Entries taken from a collection
>>>>>

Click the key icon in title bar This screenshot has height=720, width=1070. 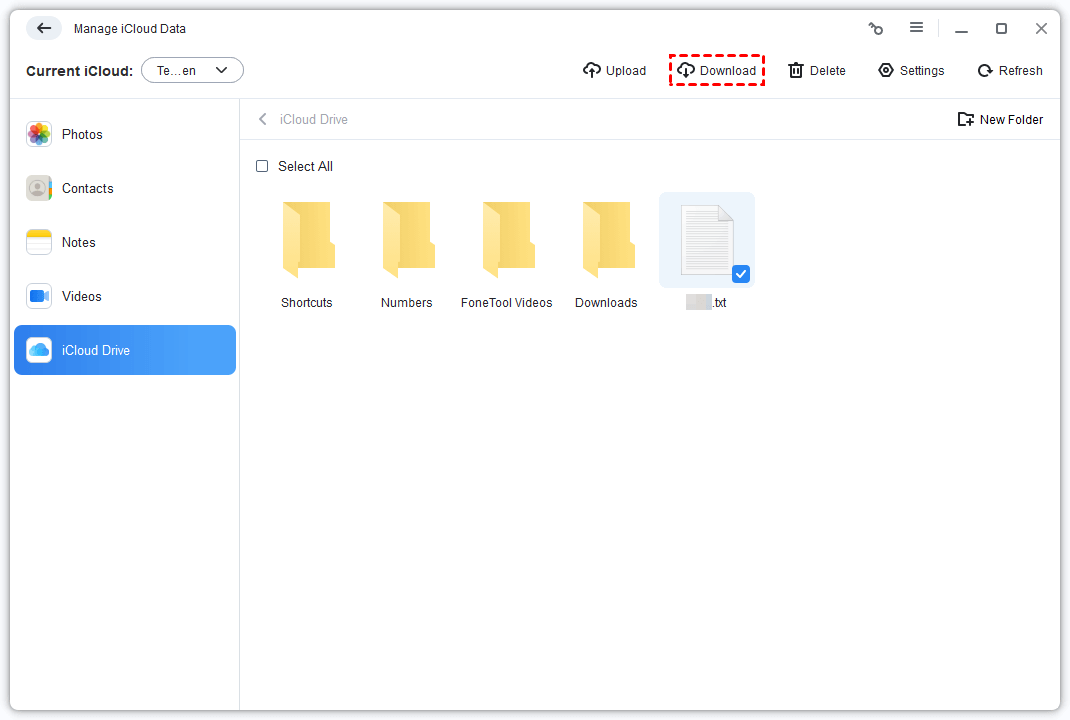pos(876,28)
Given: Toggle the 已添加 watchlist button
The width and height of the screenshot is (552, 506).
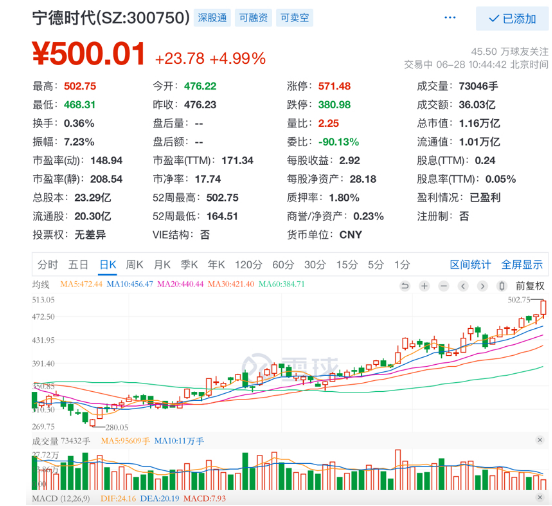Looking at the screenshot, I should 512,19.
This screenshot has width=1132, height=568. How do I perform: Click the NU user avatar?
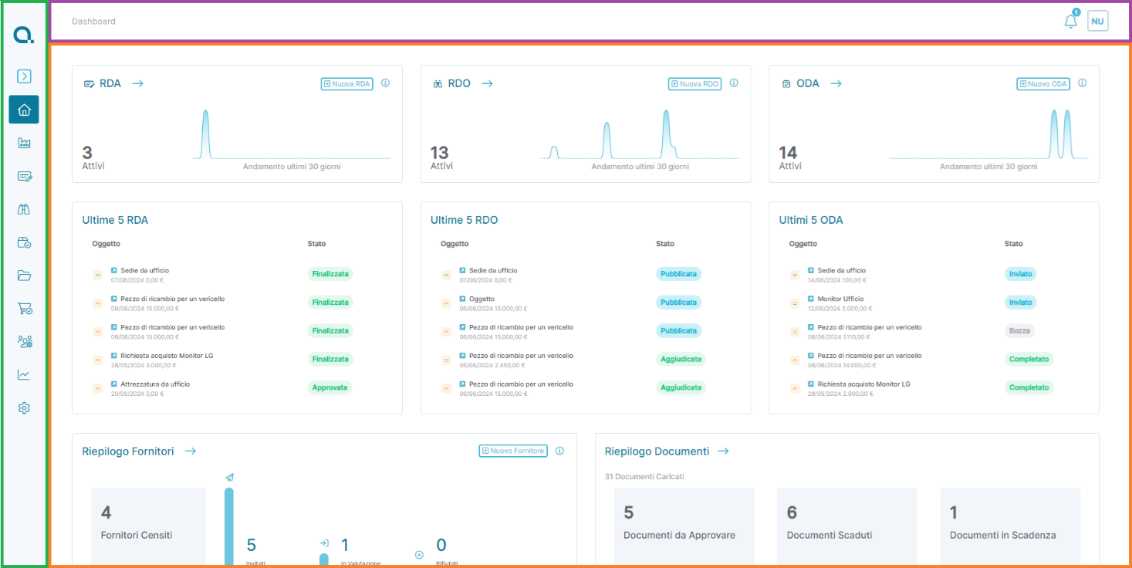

<<<<<

:: Problem description ::
The range to transcribe runs from the line holding "The width and" through the final line of the data above; copy it exactly and exclude the pictures.

:: Exercise answer ::
The width and height of the screenshot is (552, 506).
Looking at the screenshot, I should 512,19.
This screenshot has width=1132, height=568. How do I perform: Click the NU user avatar?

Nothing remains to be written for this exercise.